### What to work on
[A] Decide whether each statement below agrees with the tribunal decision record that follows: (i) the decision was made in Sydney; (ii) the Tribunal set aside the decision not to grant the visa; (iii) the applicant responded to the tribunal's invitation to comment. For each, answer yes or no and quote the deciding words from the tribunal decision record.
[B] Write the next part of the tribunal decision record below, starting right after its last sentence.

Ravneet Kaur (Migration)
[2021] AATA 5532
•30 August 2021
Ravneet Kaur (Migration) [2021] AATA 5532 (30 August 2021)
DECISION RECORD
DIVISION:Migration & Refugee Division
APPLICANT: Ms Ravneet Kaur
CASE NUMBER: 1837831
HOME AFFAIRS REFERENCE(S): BCC2017/3973403
MEMBER:Karen McNamara
DATE:30 August 2021
PLACE OF DECISION: Sydney
DECISION:The Tribunal affirms the decision not to grant the applicant a Regional Employer Nomination (Permanent) (Class RN) visa.
Statement made on 30 August 2021 at 2:05pm
CATCHWORDS
MIGRATION – Regional Employer Nomination (Permanent) (Class RN) visa – Subclass 187 (Regional Sponsored Migration Scheme) – temporary residence transition stream – café or restaurant manager – subject of approved position nomination – refusal of related nomination application affirmed on review – no response to tribunal’s invitation to comment – decision under review affirmedLEGISLATION
Migration Act 1958 (Cth), ss 65, 359A, 359C, 360(3), 363A
Migration Regulations 1994 (Cth), Schedule 2, cl 187.233(3)CASES
Hasran v MIAC [2010] FCAFC 40
Huo v MIMA [2002] FCA 617
Manna v MIAC [2012] FMCA 28STATEMENT OF DECISION AND REASONS
APPLICATION FOR REVIEW
This is an application for review of a decision made by a delegate of the Minister for Home Affairs to refuse to grant the application by Ravneet Kaur (the applicant) for a Regional Employer Nomination (Permanent) (Class RN) visa under s 65 of the Migration Act 1958 (Cth) (the Act).

### Provided material
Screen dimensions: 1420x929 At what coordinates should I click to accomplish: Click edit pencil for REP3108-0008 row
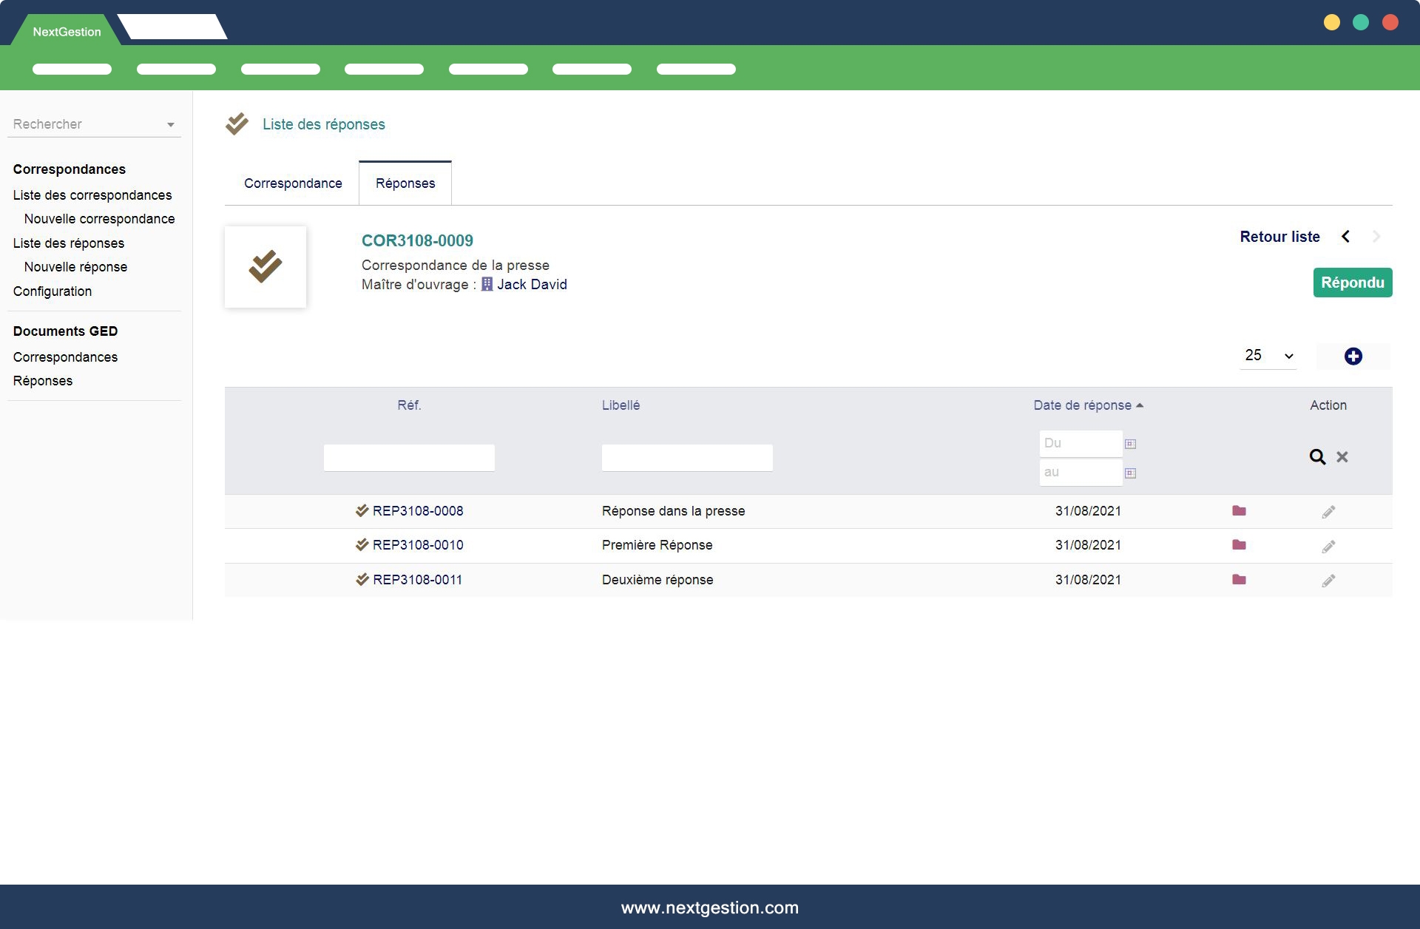tap(1328, 512)
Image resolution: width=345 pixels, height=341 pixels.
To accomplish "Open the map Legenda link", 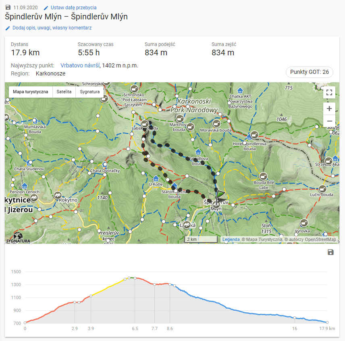I will [x=231, y=239].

### The results
[A]
(i) Yes: "PLACE OF DECISION: Sydney"
(ii) No: "The Tribunal affirms the decision not to grant the applicant a Regional Employer Nomination (Permanent) (Class RN) visa."
(iii) No: "no response to tribunal’s invitation to comment"

[B]
The applicant applied for the visa on 27 October 2017. At the time of application, Class RN contained one subclass: Subclass 187 (Regional Sponsored Migration Scheme).
The criteria for a Subclass 187 visa are set out in Part 187 of Schedule 2 to the Migration Regulations 1994 (Cth) (the Regulations). The primary criteria must be satisfied by at least one applicant. Other members of the family unit, if any, who are applicants for the visa need satisfy only the secondary criteria. Applicants seeking to satisfy the primary criteria must meet the 'Common criteria', as well as the criteria of one of two alternative visa streams: the Temporary Residence Transition stream, or the Direct Entry stream.
In the present case, Ms Ravneet Kaur (the applicant) is seeking the visa in the Temporary Residence Transition stream, to work in the nominated occupation of Café or Restaurant Manager (ANZSCO 141111).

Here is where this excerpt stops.